> _What needs to be done_:
Which of the lines below hold the word "will"? Pull each of them out.

> _Records for the exercise_:
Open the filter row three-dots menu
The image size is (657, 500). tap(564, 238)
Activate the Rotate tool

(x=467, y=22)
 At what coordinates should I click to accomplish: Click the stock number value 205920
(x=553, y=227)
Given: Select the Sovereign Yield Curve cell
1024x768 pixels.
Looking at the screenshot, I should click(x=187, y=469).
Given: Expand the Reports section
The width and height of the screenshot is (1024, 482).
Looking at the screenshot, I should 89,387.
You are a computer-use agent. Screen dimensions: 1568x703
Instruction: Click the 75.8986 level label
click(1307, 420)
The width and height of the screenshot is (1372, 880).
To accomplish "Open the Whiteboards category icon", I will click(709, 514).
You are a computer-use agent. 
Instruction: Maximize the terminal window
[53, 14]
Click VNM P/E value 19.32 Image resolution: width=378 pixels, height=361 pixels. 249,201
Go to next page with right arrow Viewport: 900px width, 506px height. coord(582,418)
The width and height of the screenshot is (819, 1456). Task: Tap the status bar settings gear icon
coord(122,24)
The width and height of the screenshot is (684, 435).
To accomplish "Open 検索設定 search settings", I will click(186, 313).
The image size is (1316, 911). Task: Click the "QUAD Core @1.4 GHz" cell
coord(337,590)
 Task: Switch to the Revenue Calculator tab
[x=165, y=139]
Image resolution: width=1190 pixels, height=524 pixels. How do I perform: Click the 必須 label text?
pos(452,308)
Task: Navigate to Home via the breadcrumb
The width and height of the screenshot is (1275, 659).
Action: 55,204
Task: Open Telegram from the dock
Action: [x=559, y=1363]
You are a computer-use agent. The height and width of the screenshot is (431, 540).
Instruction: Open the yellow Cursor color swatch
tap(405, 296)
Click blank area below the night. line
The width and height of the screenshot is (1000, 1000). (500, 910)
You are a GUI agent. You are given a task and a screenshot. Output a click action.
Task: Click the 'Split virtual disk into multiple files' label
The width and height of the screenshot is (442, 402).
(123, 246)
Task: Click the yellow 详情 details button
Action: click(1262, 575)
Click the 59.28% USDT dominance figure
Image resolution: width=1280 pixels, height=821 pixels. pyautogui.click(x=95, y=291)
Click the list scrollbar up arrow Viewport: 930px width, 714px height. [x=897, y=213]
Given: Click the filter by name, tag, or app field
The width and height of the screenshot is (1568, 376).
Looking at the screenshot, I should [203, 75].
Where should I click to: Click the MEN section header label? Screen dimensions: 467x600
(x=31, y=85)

> _Exercise solution_:
To accomplish "Open the Whiteboards category icon", I will click(709, 514).
To accomplish "Open 検索設定 search settings", I will click(186, 313).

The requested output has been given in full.